Reply with the data below, repeated exactly in full.

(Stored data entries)
[Start of Attachment]
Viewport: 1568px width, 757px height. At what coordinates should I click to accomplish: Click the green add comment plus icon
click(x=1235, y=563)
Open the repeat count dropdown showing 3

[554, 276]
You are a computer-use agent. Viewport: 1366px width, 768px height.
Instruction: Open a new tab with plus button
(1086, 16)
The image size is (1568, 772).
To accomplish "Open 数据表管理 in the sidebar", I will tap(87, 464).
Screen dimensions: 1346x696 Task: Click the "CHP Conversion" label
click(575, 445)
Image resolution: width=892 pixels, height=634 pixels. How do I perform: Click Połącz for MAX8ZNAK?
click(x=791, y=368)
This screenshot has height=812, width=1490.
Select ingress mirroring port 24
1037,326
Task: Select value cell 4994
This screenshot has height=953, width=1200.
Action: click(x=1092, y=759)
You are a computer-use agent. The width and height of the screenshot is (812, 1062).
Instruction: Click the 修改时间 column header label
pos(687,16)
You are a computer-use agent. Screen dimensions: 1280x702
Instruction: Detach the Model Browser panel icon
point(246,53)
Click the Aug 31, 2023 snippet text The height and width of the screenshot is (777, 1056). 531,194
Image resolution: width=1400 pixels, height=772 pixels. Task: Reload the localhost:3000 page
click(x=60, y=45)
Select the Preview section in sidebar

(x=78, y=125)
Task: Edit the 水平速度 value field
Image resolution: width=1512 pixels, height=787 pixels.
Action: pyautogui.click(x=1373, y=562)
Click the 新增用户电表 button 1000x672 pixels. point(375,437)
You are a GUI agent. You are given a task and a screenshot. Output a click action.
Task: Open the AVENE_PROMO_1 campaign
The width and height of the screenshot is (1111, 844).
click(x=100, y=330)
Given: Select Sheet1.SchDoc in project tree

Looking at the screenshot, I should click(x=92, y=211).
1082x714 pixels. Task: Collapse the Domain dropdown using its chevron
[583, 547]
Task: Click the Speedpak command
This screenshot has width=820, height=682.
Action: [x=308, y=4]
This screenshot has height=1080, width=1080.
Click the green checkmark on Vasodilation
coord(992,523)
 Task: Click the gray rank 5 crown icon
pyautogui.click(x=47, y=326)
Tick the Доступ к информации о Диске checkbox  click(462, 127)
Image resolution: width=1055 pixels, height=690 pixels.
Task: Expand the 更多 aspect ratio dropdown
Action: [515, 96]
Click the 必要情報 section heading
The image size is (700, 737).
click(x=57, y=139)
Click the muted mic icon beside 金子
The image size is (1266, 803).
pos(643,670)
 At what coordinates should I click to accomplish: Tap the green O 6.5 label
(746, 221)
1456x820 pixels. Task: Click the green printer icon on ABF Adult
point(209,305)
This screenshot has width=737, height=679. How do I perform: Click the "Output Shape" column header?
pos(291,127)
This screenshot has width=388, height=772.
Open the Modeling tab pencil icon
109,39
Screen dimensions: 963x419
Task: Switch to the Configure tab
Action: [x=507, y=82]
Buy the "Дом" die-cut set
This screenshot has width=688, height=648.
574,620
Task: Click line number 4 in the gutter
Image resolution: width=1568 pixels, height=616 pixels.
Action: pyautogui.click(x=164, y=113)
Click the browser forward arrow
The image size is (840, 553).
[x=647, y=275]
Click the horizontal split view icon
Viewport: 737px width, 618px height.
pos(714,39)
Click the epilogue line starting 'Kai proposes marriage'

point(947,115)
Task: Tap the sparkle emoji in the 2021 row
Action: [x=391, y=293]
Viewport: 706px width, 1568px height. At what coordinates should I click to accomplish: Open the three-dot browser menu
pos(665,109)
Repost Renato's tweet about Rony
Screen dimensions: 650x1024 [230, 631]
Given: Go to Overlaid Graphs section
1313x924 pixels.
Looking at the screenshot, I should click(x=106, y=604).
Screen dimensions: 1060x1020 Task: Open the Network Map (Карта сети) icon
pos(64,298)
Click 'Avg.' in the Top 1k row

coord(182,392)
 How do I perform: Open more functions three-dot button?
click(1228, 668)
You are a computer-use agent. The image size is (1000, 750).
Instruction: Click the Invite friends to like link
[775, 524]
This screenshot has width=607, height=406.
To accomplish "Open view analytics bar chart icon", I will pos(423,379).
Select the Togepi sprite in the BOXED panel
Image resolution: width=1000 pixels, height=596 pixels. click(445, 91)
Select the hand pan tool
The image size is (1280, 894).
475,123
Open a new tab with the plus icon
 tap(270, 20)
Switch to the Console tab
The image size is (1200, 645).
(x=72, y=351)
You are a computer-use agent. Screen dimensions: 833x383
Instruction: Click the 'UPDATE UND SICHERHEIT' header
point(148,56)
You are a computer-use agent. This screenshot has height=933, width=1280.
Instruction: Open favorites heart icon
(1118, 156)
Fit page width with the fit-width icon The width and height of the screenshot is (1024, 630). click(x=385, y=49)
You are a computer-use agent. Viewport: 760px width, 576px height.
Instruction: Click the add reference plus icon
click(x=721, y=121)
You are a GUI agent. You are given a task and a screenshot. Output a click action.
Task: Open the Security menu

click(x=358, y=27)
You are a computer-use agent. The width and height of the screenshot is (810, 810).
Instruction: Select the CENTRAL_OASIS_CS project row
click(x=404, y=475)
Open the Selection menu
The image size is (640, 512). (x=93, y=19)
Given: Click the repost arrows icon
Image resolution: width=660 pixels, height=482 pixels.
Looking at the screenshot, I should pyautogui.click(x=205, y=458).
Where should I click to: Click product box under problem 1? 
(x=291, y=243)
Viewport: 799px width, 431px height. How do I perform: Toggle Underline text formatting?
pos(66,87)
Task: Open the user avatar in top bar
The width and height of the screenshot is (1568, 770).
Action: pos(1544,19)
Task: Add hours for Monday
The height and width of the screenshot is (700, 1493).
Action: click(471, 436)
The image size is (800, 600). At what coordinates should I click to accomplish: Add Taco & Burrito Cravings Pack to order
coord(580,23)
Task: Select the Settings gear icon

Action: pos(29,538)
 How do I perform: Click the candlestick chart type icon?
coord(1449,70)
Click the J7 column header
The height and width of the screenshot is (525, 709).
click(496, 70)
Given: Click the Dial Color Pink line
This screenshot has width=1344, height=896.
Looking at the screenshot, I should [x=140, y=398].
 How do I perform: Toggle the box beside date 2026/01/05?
[End of Attachment]
§ **TASK ANSWER**:
Viewport: 1568px width, 757px height. At what coordinates should I click to accomplish: Click the green add comment plus icon
click(x=1235, y=563)
Open the repeat count dropdown showing 3

[554, 276]
You are a computer-use agent. Viewport: 1366px width, 768px height.
Instruction: Open a new tab with plus button
(1086, 16)
The image size is (1568, 772).
To accomplish "Open 数据表管理 in the sidebar", I will tap(87, 464).
Screen dimensions: 1346x696 Task: Click the "CHP Conversion" label
click(575, 445)
Image resolution: width=892 pixels, height=634 pixels. How do I perform: Click Połącz for MAX8ZNAK?
click(x=791, y=368)
This screenshot has height=812, width=1490.
Select ingress mirroring port 24
1037,326
Task: Select value cell 4994
This screenshot has height=953, width=1200.
Action: click(x=1092, y=759)
You are a computer-use agent. The width and height of the screenshot is (812, 1062).
Instruction: Click the 修改时间 column header label
pos(687,16)
You are a computer-use agent. Screen dimensions: 1280x702
Instruction: Detach the Model Browser panel icon
point(246,53)
Click the Aug 31, 2023 snippet text The height and width of the screenshot is (777, 1056). 531,194
Image resolution: width=1400 pixels, height=772 pixels. Task: Reload the localhost:3000 page
click(x=60, y=45)
Select the Preview section in sidebar

(x=78, y=125)
Task: Edit the 水平速度 value field
Image resolution: width=1512 pixels, height=787 pixels.
Action: pyautogui.click(x=1373, y=562)
Click the 新增用户电表 button 1000x672 pixels. point(375,437)
You are a GUI agent. You are given a task and a screenshot. Output a click action.
Task: Open the AVENE_PROMO_1 campaign
The width and height of the screenshot is (1111, 844).
click(x=100, y=330)
Given: Select Sheet1.SchDoc in project tree

Looking at the screenshot, I should click(x=92, y=211).
1082x714 pixels. Task: Collapse the Domain dropdown using its chevron
[583, 547]
Task: Click the Speedpak command
This screenshot has width=820, height=682.
Action: [x=308, y=4]
This screenshot has height=1080, width=1080.
Click the green checkmark on Vasodilation
coord(992,523)
 Task: Click the gray rank 5 crown icon
pyautogui.click(x=47, y=326)
Tick the Доступ к информации о Диске checkbox  click(462, 127)
Image resolution: width=1055 pixels, height=690 pixels.
Task: Expand the 更多 aspect ratio dropdown
Action: [515, 96]
Click the 必要情報 section heading
The image size is (700, 737).
click(x=57, y=139)
Click the muted mic icon beside 金子
The image size is (1266, 803).
pos(643,670)
 At what coordinates should I click to accomplish: Tap the green O 6.5 label
(746, 221)
1456x820 pixels. Task: Click the green printer icon on ABF Adult
point(209,305)
This screenshot has width=737, height=679. How do I perform: Click the "Output Shape" column header?
pos(291,127)
This screenshot has width=388, height=772.
Open the Modeling tab pencil icon
109,39
Screen dimensions: 963x419
Task: Switch to the Configure tab
Action: [x=507, y=82]
Buy the "Дом" die-cut set
This screenshot has width=688, height=648.
574,620
Task: Click line number 4 in the gutter
Image resolution: width=1568 pixels, height=616 pixels.
Action: pyautogui.click(x=164, y=113)
Click the browser forward arrow
The image size is (840, 553).
[x=647, y=275]
Click the horizontal split view icon
Viewport: 737px width, 618px height.
pos(714,39)
Click the epilogue line starting 'Kai proposes marriage'

point(947,115)
Task: Tap the sparkle emoji in the 2021 row
Action: [x=391, y=293]
Viewport: 706px width, 1568px height. At what coordinates should I click to accomplish: Open the three-dot browser menu
pos(665,109)
Repost Renato's tweet about Rony
Screen dimensions: 650x1024 [230, 631]
Given: Go to Overlaid Graphs section
1313x924 pixels.
Looking at the screenshot, I should click(x=106, y=604).
Screen dimensions: 1060x1020 Task: Open the Network Map (Карта сети) icon
pos(64,298)
Click 'Avg.' in the Top 1k row

coord(182,392)
 How do I perform: Open more functions three-dot button?
click(1228, 668)
You are a computer-use agent. The image size is (1000, 750).
Instruction: Click the Invite friends to like link
[775, 524]
This screenshot has width=607, height=406.
To accomplish "Open view analytics bar chart icon", I will pos(423,379).
Select the Togepi sprite in the BOXED panel
Image resolution: width=1000 pixels, height=596 pixels. click(445, 91)
Select the hand pan tool
The image size is (1280, 894).
475,123
Open a new tab with the plus icon
 tap(270, 20)
Switch to the Console tab
The image size is (1200, 645).
(x=72, y=351)
You are a computer-use agent. Screen dimensions: 833x383
Instruction: Click the 'UPDATE UND SICHERHEIT' header
point(148,56)
You are a computer-use agent. This screenshot has height=933, width=1280.
Instruction: Open favorites heart icon
(1118, 156)
Fit page width with the fit-width icon The width and height of the screenshot is (1024, 630). click(x=385, y=49)
You are a computer-use agent. Viewport: 760px width, 576px height.
Instruction: Click the add reference plus icon
click(x=721, y=121)
You are a GUI agent. You are given a task and a screenshot. Output a click action.
Task: Open the Security menu

click(x=358, y=27)
You are a computer-use agent. The width and height of the screenshot is (810, 810).
Instruction: Select the CENTRAL_OASIS_CS project row
click(x=404, y=475)
Open the Selection menu
The image size is (640, 512). (x=93, y=19)
Given: Click the repost arrows icon
Image resolution: width=660 pixels, height=482 pixels.
Looking at the screenshot, I should pyautogui.click(x=205, y=458).
Where should I click to: Click product box under problem 1? 
(x=291, y=243)
Viewport: 799px width, 431px height. How do I perform: Toggle Underline text formatting?
pos(66,87)
Task: Open the user avatar in top bar
The width and height of the screenshot is (1568, 770).
Action: pos(1544,19)
Task: Add hours for Monday
The height and width of the screenshot is (700, 1493).
Action: click(471, 436)
The image size is (800, 600). At what coordinates should I click to accomplish: Add Taco & Burrito Cravings Pack to order
coord(580,23)
Task: Select the Settings gear icon

Action: pos(29,538)
 How do I perform: Click the candlestick chart type icon?
coord(1449,70)
Click the J7 column header
The height and width of the screenshot is (525, 709).
click(496, 70)
Given: Click the Dial Color Pink line
This screenshot has width=1344, height=896.
Looking at the screenshot, I should [x=140, y=398].
 How do I perform: Toggle the box beside date 2026/01/05?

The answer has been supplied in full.